Instructions to follow
Scan the data below for lines holding the word "лента", and copy each line found.

** Exercise input follows **

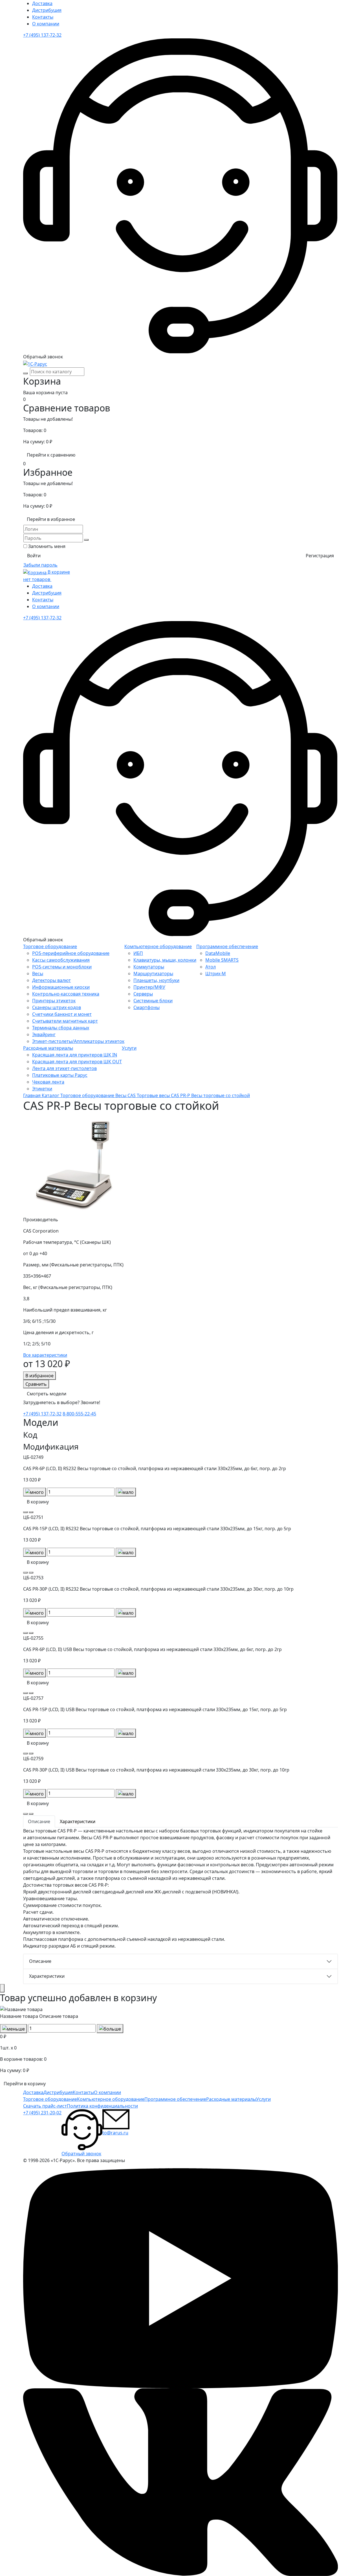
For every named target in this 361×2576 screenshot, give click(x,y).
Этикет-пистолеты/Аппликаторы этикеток (78, 1041)
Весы (37, 973)
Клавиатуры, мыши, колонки (164, 960)
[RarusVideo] (180, 2278)
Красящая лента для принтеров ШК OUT (77, 1061)
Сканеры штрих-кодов (56, 1007)
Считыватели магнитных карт (65, 1021)
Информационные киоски (61, 987)
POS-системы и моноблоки (62, 967)
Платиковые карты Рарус (59, 1075)
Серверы (143, 994)
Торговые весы (154, 1095)
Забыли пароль (40, 565)
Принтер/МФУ (149, 987)
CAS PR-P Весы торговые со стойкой (210, 1095)
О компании (45, 24)
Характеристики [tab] (77, 1821)
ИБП (138, 953)
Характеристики (47, 1976)
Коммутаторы (148, 967)
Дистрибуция (46, 10)
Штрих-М (215, 973)
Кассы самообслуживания (61, 960)
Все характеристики (45, 1355)
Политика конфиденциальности (102, 2106)
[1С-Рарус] (35, 363)
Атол (210, 967)
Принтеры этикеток (54, 1000)
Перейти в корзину (25, 2083)
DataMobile (217, 953)
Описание (40, 1961)
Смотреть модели (46, 1394)
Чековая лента (48, 1082)
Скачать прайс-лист (45, 2106)
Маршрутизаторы (153, 973)
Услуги (129, 1048)
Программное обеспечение (227, 946)
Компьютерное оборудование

** End of Exercise input **

Written reply
Красящая лента для принтеров ШК OUT (77, 1061)
Чековая лента (48, 1082)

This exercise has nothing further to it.